Europejski Program Rozwoju Elektronicznej Administracji definiuje Elektroniczną Administrację w następujący sposób: „Elektroniczna administracja opiera się na wykorzystaniu technologii informatycznych i telekomunikacyjnych w administracji publicznej. W ramach elektronicznej administracji zakłada się zmiany oraz usprawnienia organizacyjne, szeroką modernizację oraz optymalizację procesów administracyjnych pod kątem efektywności. Istotnym aspektem jest standaryzacja systemów e-Administracji w ramach państw UE. E-Administracja poprzez widoczne poprawienie jakości świadczonych usług ma zachęcać obywateli do większego zaangażowania w procesy demokratyczne oraz wspierać funkcjonowanie mechanizmów państwa”.
W Polsce zagadnienia związane z funkcjonowanie e-administracją reguluje Ustawa z dnia 17 lutego 2005 roku o informatyzacji działalności podmiotów realizujących zadania publiczne.

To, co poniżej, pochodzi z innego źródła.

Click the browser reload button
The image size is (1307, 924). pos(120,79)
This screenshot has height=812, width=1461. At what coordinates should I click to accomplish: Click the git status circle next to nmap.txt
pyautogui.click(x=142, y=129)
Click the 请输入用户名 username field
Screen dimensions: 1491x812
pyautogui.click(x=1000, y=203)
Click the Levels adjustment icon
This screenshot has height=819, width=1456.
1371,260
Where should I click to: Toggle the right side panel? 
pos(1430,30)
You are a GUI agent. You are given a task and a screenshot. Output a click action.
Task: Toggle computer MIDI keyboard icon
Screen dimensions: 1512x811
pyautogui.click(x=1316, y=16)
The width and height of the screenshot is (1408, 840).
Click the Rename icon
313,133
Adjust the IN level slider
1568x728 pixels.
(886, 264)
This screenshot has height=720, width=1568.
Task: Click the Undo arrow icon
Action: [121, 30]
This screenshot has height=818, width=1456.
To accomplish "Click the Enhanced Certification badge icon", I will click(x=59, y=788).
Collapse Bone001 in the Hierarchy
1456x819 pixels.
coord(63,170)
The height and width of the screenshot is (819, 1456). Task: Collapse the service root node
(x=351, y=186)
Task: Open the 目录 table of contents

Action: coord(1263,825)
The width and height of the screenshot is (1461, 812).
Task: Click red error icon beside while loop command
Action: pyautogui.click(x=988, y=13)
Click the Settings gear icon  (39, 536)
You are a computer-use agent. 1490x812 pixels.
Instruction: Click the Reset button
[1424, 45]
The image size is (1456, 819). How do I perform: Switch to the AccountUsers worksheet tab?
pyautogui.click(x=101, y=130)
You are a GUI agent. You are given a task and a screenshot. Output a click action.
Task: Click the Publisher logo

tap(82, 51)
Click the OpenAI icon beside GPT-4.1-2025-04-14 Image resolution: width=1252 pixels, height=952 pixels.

Ustawa określa m.in. zasady dotyczące funkcjonowania „ePUAP”, czyli elektronicznej platformy usług administracji publicznej, wymiany informacji publicznej drogą elektroniczną, pomiędzy urzędnikami a petentami oraz świadczenia usługi podpisu zaufanego.
E-administracja swoje początki w Polsce ma w 1994 roku, kiedy to Komisja Europejska wydała raport „Europa i społeczeństwo globalnej informacji”. Pierwsze działania w tym kierunku zostały podjęte dopiero w 2000 roku, kiedy to w naszym państwie została uchwalona ustawa w sprawie budowania podstaw społeczeństwa informacyjnego w Polsce. Ustawa ta mówi o opracowaniu strategii, która ma wypłynąć na rozwój społeczeństwa informacyjnego w naszym państwie i podjęcie działań prawnych, które umożliwią szybki rozwój gospodarki elektronicznej.
Kolejnym krokiem było przyjęcie przez Radę Ministrów do realizacji programu „Cele i kierunki rozwoju społeczeństwa informacyjnego w Polsce”. Powstał on między nimi dlatego, że przygotowanie strategii rozwoju społeczeństwa informacyjnego jest jednym z wymogów, które musi spełnić państwo aspirujące do bycia członkiem Unii Europejskiej.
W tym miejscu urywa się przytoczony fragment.